§ TO DO:
Print exactly, and only, the lines from the one containing "Open the DOWNLOAD menu in site navigation" through the last line of the records below, both included; leave out the pictures.

[DATA SUPPLIED — start]

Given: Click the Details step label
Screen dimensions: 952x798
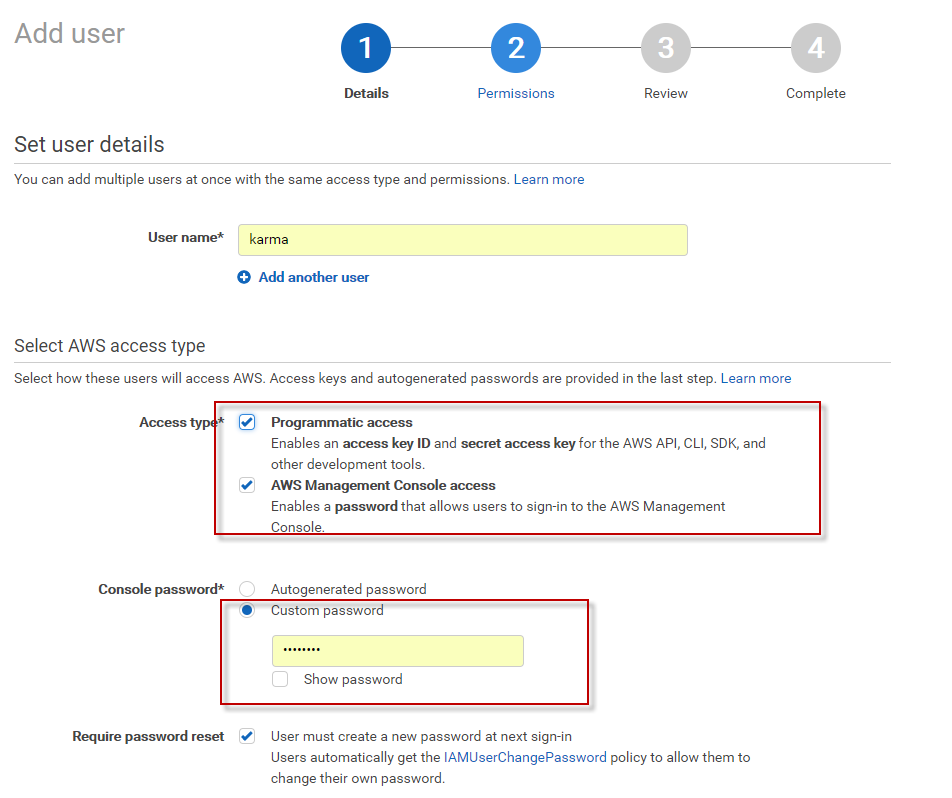Looking at the screenshot, I should click(366, 93).
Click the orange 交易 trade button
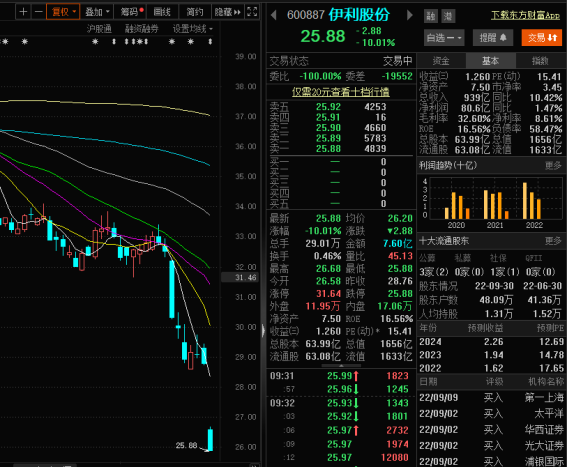The image size is (567, 468). [x=542, y=38]
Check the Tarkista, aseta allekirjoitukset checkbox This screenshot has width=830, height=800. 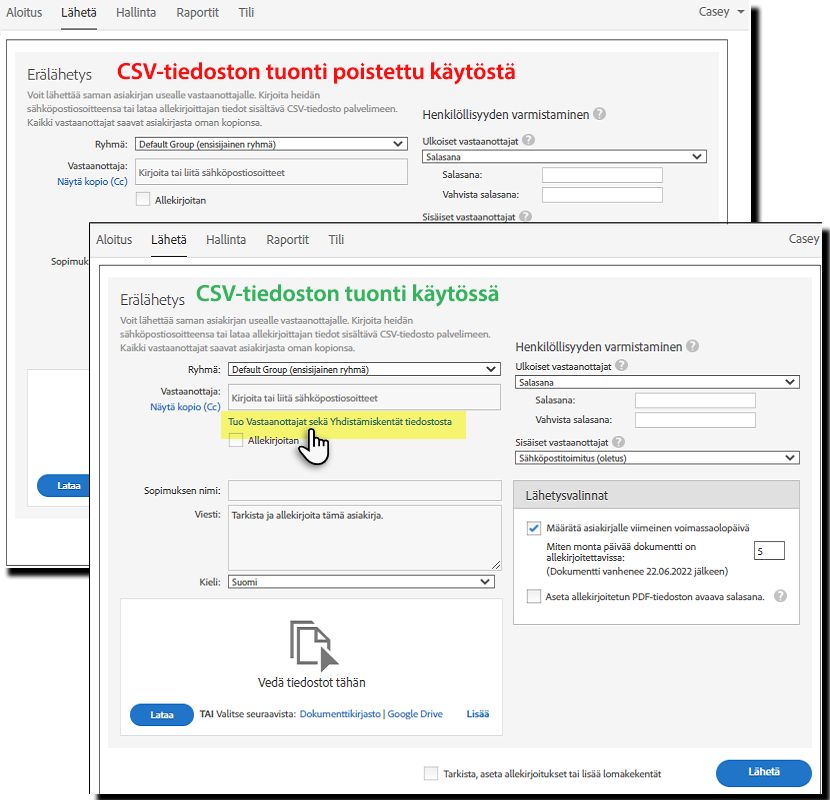coord(432,772)
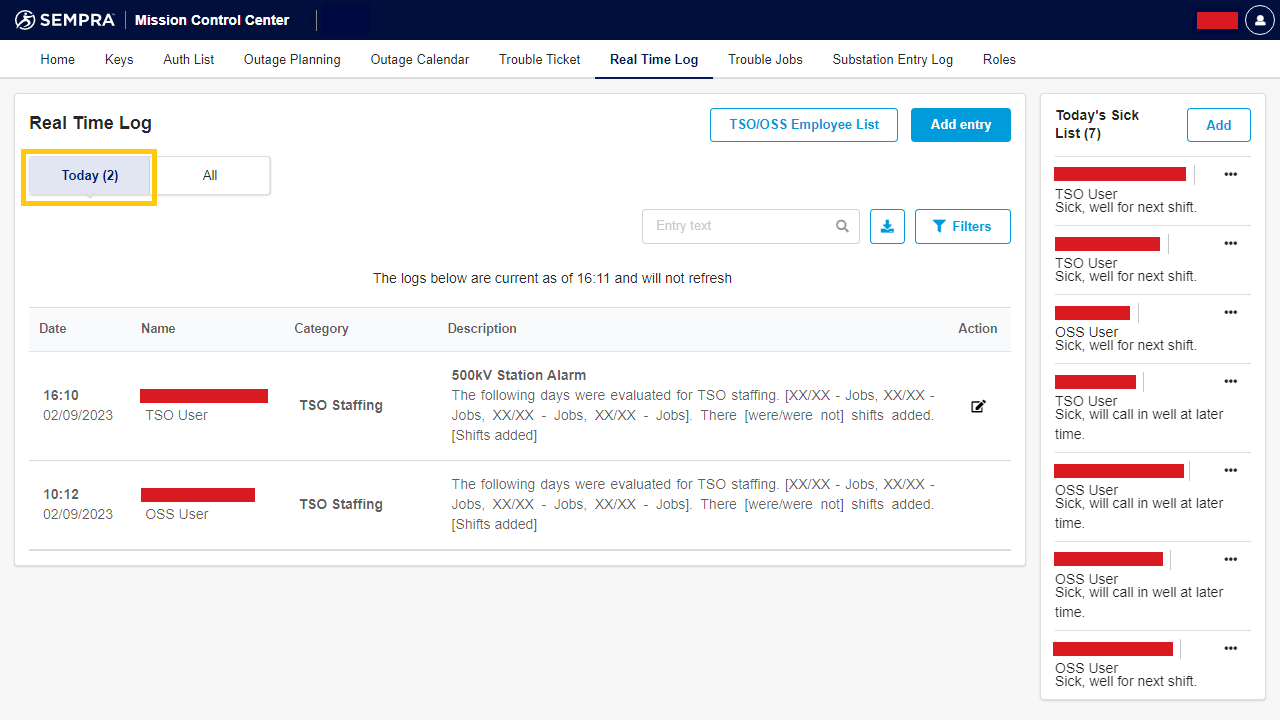The image size is (1280, 720).
Task: Expand ellipsis menu for last sick list entry
Action: tap(1230, 648)
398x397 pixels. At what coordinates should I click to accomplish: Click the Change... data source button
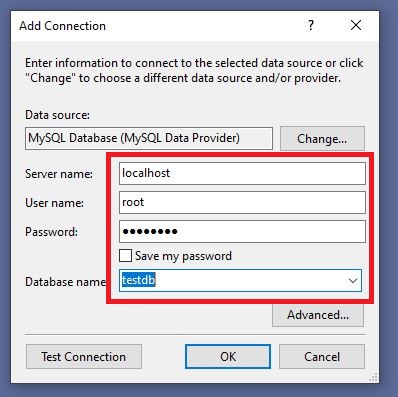point(322,138)
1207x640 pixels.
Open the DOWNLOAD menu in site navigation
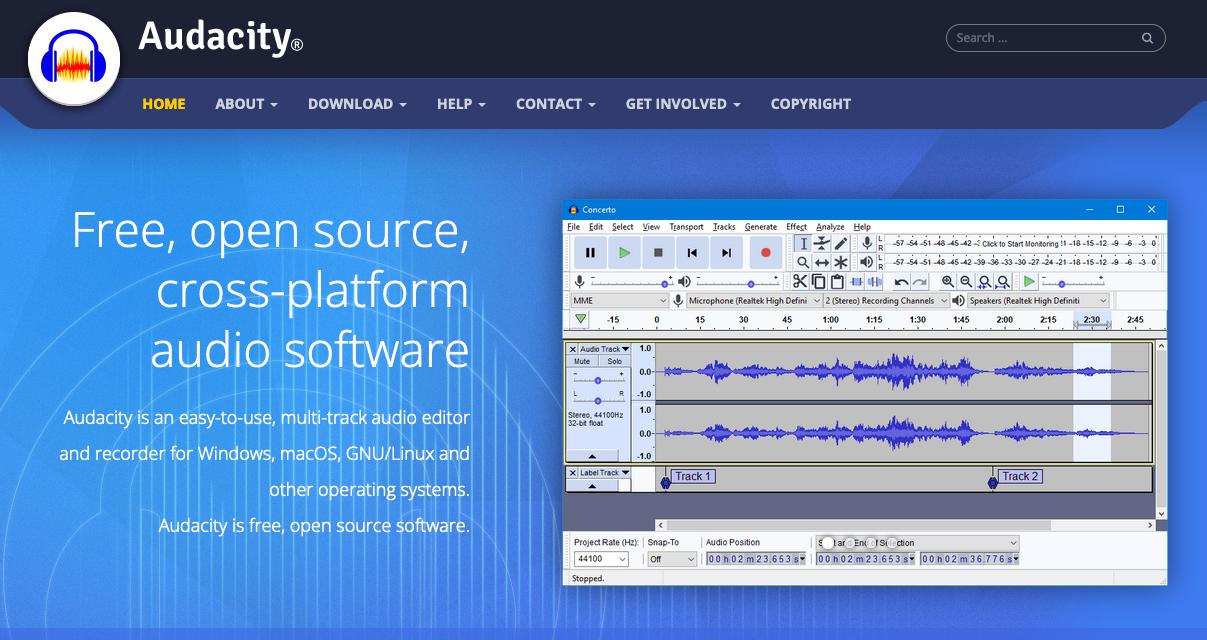coord(357,104)
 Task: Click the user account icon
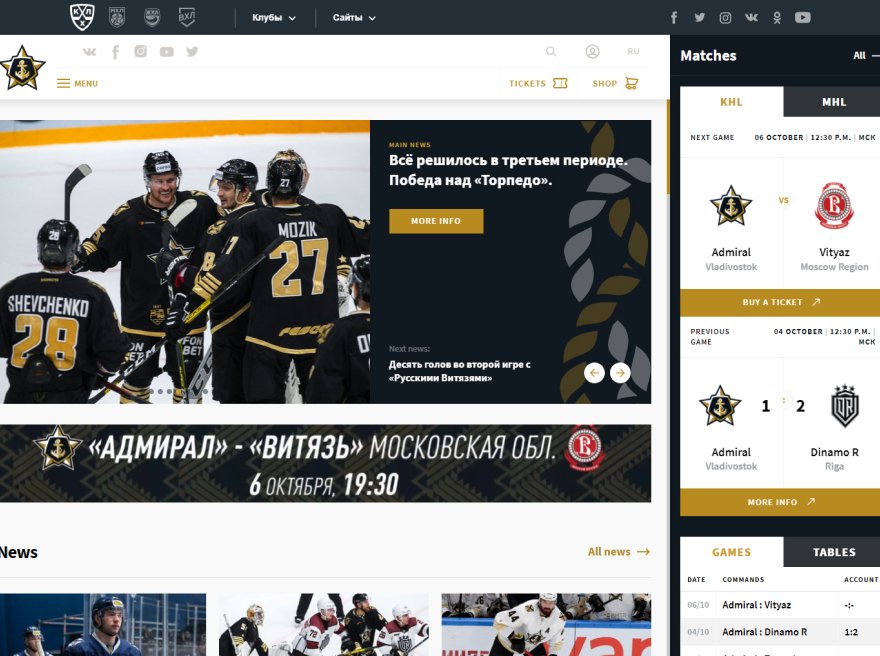(592, 52)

[DATA SUPPLIED — finish]

§ SOLUTION TO THE PROBLEM:
Open the DOWNLOAD menu in site navigation
coord(357,104)
 Task: Click the user account icon
(592, 52)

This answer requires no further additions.